The Lack of Moral Outrage

Richard Cohen laments the absence of moral outrage among “liberals” about the horrible things going on in Syria:

The inescapable truth is that the world needs a policeman. The inescapable truth is that only the United States can play cop. We have the wherewithal. A further inescapable truth is that evil exists and needs to be fought. We should always proceed cautiously and prudently, aware of mission creep, complexity and our own limitations. I have always thought, maybe naively, that these were values embedded in the very soul of American liberalism. It seems I am wrong.

Yes, he’s wrong and in more than one way. The few remaining liberals are white-haired and feeble, in their final years. Hubert Humphrey has been dead for 35 years. Their successors, calling themselves “progressives”, are not about morality but about gain, about securing advantage.

The protests of the Aughts were not anti-war. They were anti-Bush. Now that George W. Bush is gone and there’s a Democrat in the White House, there’s nothing to protest, even when he does very much the same things that his Republican predecessor did. I’m reminded of William F. Buckley’s half-hearted defense of Richard Nixon’s obviously wrong-headed wage and price controls: “Well, at least he imposed them reluctantly.”

The president also is under the handicaps that he’s making an incoherent argument in a particularly passionless way. It is incoherent to argue for immediacy but be willing to delay action, first for Congressional deliberations, then for diplomatic negotiations. It is incoherent to argue for the moral necessity of “unbelievably small” actions.

What is it about chemical weapons? It is that they are technological, impersonal, indiscriminate, and used from afar. So are drone strikes. We may not see it that way but most of the world does. It is incoherent to argue that killing children and other civilians with chemical weapons is immoral while killing children and other civilians with drone strikes is moral. The decision isn’t a moral one; it’s a pragmatic one. And the pragmatic decision when there is no acceptable strategy for producing the outcome you wish, as is the case in Syria, is to do nothing.

It is an imperfect world and no one in it is morally pure. We’re damned if we do and damned if we don’t.

7 comments… add one
  • steve Link

    “, there’s nothing to protest, even when he does very much the same things that his Republican predecessor did.”

    You really dont see the difference between thousands of dead Americans and trillions spent vs no one dead and a couple of billion spent? You want the protestors to be idealists.

    “What is it about chemical weapons?”

    Good question. The triangular bayonet, chem weapons and nukes are what we have agreed to not use.

    Steve

  • As I wrote in the post, you are arguing pragmatics, not morality. Mr. Cohen is asking where is the moral outrage?

    The triangular bayonet, chem weapons and nukes are what we have agreed to not use.

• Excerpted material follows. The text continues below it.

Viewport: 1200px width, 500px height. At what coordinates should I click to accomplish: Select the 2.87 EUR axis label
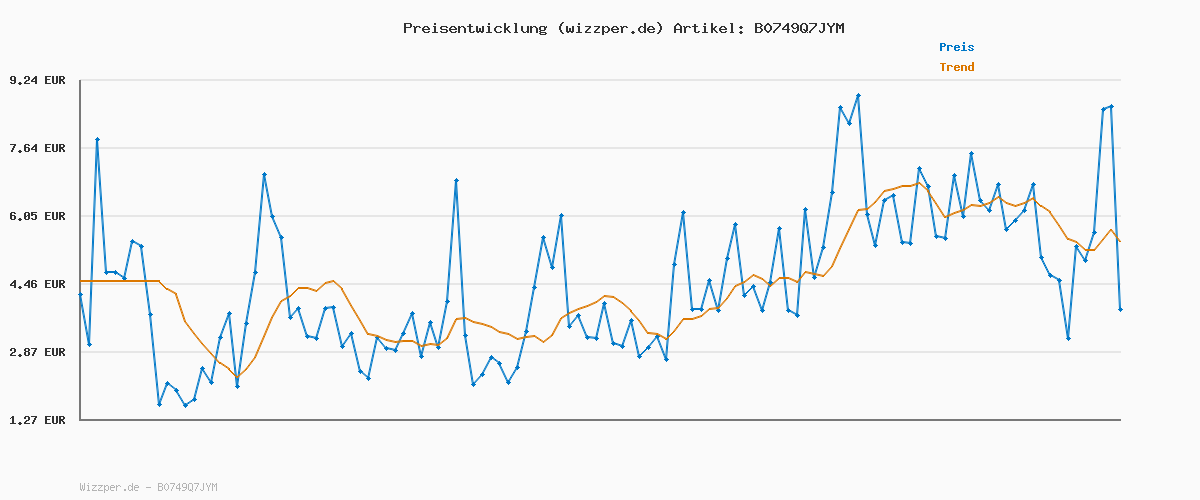37,352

    Actually, no. We have agreed not to use force in any form against other countries other than in self-defense or with Security Council authorization.

  • In a related vein, Josh Foust argues that securing Syria’s chemical weapons requires boots on the ground.

  • steve Link

    “As I wrote in the post, you are arguing pragmatics, not morality. Mr. Cohen is asking where is the moral outrage?”

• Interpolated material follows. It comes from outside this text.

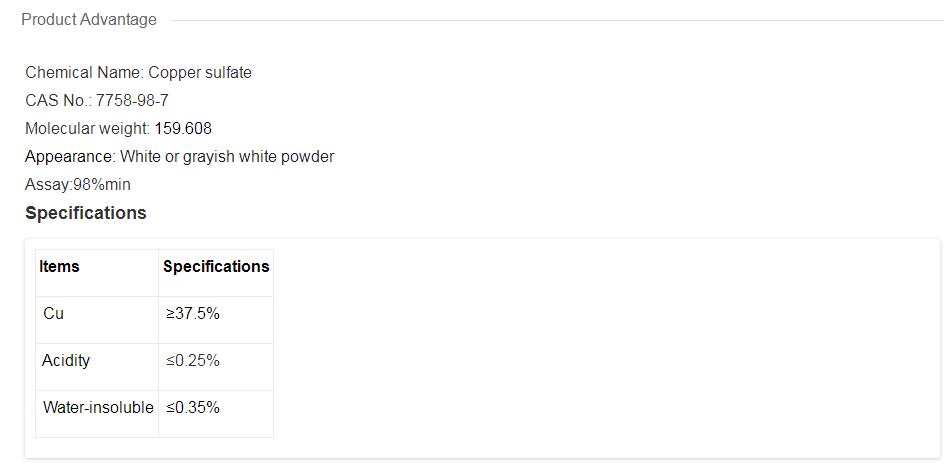Screen dimensions: 949x465
Task: Select the CAS number 7758-98-7
Action: (132, 101)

    They are linked. Excepting those instances when things go viral for whatever reason, thousands of deaths (or impending deaths), rapes or thefts generate a lot more outrage. If a bridge collapses in a local flood and granny dies because she cant get out of her car, few care. If an entire city gets wiped out, you get concerts with the word “Aid” in them.

    Steve

  • You’re saying there’s a moral calculation. Is that compatible with the kind of outrage that Cohen is wondering about?

  • PD Shaw Link

    It would be interesting to hear Cohen’s response to this question:

    Do you feel outrage now that the human rights situation has become catastrophic since we helped free Libya from Qaddafi? Should we?

    I suspect Cohen doesn’t feel as much outrage. I think a lot of people need a villain, like a Qaddafi or an Assad, to channel their passions against. If its diffused chaos, it doesn’t count for much.

  • jan Link

    How to take the United States off it’s pedestal, losing it’s moral rudder, is discussed in this piece: The Long Withdrawing Roar.

    In the space of 24 hours President Obama went from being the enforcer of international norms to the enabler of Putin and the Assad regime. He has once again ducked responsibility for his words and actions, and in so doing has made the brutish leader of a defeated and broken empire the dominant player in Mideast affairs. And he has sent a signal: not to our enemies, who will continue to pursue their strategic objectives until they are met with force or deterred by overwhelming power, but to our allies, who must now realize that American foreign policy under Barack Obama is simply not serious.

    The bottom line is that our so-called exceptionalism is no longer considered exceptional, as strong words, followed by limpid actions, repel credibility and global respect. IMO, the consequences will be enormous.

    Adrift and rudderless, the alliance of free peoples comes apart, the friends of freedom seek leadership and find none, and the wrong help the wrong to victimize the weak. Hear now the melancholy, long, withdrawing roar of American power, as we sink “down the vast edges drear / And naked shingles of the world.”